**YOUR ASSIGNMENT**
Across these entries, count the lines holding the string "Export"; the number is the whole answer.

(Recorded data)
★ ★ ★ ★ ★ ★ ★

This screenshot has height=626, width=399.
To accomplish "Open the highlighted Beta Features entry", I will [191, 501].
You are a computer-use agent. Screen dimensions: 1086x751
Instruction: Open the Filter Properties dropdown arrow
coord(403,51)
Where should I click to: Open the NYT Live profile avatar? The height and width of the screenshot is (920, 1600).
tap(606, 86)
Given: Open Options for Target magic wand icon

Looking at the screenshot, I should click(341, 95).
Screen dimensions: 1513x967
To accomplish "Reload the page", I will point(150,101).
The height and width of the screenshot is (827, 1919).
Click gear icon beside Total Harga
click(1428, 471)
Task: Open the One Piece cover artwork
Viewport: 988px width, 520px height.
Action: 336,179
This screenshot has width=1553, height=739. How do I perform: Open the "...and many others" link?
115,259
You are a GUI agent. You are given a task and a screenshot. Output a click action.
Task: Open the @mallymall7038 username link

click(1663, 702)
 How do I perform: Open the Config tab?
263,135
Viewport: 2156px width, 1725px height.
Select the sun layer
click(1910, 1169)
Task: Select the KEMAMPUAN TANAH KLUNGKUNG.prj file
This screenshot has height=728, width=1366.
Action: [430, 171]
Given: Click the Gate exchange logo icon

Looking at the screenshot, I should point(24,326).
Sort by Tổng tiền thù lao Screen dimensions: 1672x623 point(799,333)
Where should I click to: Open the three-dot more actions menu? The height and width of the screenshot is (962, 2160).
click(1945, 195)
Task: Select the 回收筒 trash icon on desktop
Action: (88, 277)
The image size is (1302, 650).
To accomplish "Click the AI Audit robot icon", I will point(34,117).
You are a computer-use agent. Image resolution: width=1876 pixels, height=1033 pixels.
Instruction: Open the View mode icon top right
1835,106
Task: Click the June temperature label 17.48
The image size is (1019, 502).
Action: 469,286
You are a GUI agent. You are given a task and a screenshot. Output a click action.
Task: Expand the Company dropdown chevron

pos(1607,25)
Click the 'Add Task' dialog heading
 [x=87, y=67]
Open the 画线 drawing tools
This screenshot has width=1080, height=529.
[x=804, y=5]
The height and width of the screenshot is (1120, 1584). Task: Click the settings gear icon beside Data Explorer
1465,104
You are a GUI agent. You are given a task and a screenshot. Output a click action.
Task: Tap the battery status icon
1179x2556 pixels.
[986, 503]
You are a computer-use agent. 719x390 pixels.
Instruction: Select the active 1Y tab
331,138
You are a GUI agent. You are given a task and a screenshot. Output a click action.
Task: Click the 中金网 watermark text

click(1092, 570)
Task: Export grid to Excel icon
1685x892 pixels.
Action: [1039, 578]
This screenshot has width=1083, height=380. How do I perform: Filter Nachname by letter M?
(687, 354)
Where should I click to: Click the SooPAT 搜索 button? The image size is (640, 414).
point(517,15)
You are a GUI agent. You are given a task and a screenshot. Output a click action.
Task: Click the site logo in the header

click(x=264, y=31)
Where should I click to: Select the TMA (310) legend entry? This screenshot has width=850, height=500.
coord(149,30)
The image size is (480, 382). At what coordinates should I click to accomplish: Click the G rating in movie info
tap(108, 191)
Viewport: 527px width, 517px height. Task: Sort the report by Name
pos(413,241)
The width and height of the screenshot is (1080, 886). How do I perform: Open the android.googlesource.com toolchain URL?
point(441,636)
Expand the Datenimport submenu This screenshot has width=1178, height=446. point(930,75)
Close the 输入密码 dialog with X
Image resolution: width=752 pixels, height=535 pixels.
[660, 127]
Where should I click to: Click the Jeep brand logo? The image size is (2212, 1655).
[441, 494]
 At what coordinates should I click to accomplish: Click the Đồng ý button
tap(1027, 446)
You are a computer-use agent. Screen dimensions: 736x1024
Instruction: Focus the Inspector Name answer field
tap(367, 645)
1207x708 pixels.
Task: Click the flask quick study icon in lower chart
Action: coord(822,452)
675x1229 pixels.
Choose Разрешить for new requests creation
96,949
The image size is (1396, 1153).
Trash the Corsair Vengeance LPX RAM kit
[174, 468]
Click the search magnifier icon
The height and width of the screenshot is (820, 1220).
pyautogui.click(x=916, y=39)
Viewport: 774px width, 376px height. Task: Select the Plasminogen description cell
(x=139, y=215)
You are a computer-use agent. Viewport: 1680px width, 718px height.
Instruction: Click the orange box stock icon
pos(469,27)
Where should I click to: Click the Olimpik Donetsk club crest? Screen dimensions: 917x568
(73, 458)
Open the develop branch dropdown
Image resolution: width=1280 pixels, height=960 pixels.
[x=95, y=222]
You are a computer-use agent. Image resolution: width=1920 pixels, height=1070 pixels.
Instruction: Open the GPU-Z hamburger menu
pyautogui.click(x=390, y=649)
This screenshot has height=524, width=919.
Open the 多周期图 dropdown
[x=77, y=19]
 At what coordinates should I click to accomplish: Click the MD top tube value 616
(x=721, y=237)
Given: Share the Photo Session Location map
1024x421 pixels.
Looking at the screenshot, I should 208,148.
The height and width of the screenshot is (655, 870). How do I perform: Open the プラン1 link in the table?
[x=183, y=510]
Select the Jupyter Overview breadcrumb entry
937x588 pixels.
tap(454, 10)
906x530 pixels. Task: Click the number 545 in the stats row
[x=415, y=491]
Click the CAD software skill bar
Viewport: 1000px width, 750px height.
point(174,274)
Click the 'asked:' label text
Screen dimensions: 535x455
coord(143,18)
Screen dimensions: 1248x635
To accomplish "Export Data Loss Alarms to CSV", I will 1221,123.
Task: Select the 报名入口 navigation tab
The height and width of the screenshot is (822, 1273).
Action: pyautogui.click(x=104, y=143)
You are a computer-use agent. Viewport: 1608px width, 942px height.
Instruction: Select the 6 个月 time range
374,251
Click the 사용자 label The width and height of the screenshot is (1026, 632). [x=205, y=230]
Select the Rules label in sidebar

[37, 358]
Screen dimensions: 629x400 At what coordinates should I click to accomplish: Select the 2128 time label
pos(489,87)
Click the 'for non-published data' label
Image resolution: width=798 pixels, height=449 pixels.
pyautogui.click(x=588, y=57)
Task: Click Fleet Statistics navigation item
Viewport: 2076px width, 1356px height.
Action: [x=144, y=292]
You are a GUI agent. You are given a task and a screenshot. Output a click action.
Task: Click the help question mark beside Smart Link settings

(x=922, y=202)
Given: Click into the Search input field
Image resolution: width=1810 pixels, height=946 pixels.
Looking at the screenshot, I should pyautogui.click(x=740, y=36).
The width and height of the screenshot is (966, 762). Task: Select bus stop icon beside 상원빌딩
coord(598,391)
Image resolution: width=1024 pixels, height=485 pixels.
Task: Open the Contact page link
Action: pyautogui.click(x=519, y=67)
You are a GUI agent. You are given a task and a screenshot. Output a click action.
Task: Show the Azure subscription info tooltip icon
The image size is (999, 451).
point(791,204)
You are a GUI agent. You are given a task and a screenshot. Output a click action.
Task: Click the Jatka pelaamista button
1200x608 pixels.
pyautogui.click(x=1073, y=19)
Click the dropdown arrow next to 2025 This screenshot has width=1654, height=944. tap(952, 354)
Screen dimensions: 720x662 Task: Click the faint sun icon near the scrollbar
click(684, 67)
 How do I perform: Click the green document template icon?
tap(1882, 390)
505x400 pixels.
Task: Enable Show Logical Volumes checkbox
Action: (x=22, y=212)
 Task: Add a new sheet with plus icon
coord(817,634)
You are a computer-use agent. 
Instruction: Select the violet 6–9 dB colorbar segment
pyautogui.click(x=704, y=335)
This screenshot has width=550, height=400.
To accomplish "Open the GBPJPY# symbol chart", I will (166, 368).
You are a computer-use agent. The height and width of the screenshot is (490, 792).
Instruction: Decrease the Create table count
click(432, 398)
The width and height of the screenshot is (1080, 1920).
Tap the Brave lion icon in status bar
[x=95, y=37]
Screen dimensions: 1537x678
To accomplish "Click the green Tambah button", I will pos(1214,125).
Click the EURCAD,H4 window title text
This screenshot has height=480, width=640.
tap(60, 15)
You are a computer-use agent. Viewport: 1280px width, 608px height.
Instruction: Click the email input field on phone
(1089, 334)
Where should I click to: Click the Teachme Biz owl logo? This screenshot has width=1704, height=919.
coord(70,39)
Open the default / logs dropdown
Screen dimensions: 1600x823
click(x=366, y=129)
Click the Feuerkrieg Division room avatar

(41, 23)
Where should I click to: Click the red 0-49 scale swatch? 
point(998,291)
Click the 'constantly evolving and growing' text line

★ ★ ★ ★ ★ ★ ★

**EXERCISE RESULT**
2